One author I know who successfully sold her first book is keeping her finished second in a box and not even submitting it right now, while working on her third. She doesn’t even want to send it out into the current maelstrom. Another that I heard of had a book accepted by a publisher who bought the rights and then folded before press time, leaving the unpublished work in limbo.
Common wisdom seems to be that if you can sell 5000 copies of a self-published work and you also have a strong “platform” (and you are eminently presentable for the talk show and PBS radio circuit and the infinite cycle of bookstore signings and conference appearances), you can get a commercial publisher to take an interest in your work.

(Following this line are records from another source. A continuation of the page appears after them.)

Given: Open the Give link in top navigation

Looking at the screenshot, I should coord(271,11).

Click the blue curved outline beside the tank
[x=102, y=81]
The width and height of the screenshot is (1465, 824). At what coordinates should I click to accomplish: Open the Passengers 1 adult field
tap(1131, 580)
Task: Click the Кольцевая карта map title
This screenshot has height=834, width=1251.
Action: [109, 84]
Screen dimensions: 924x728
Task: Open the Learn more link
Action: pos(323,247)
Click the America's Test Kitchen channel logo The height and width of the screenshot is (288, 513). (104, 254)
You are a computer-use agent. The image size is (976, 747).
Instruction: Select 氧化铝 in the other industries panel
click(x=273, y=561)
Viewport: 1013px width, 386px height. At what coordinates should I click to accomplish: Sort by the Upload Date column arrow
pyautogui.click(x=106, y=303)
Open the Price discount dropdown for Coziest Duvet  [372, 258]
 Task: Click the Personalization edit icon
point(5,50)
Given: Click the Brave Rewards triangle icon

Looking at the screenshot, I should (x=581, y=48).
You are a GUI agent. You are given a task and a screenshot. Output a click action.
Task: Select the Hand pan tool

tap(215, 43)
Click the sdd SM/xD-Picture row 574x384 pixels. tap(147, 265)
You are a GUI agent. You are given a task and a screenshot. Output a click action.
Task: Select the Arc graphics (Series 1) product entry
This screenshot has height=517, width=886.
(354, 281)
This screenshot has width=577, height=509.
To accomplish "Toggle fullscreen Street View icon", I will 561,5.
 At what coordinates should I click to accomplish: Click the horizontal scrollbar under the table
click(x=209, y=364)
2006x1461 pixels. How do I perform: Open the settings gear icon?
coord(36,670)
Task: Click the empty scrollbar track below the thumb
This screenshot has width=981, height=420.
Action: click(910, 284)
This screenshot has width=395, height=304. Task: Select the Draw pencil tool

The big down side that I see is that no author is capable of judging the print-readiness of his or her work. Commercial publishers put a book through a vetting process and don’t take it straight from raw ms. to press run. I have seen quantities of self-published work that had great promise but desperately needed the attentions of a competent editor. Unless you plan to pay for a real edit by a real editor, even before you get to the cost of printing, the labor of distribution, and the ceaseless effort of promotion, you might as well just pay a few dollars for a domain name and web hosting and upload it to your own website to share with your friends and make your mother proud.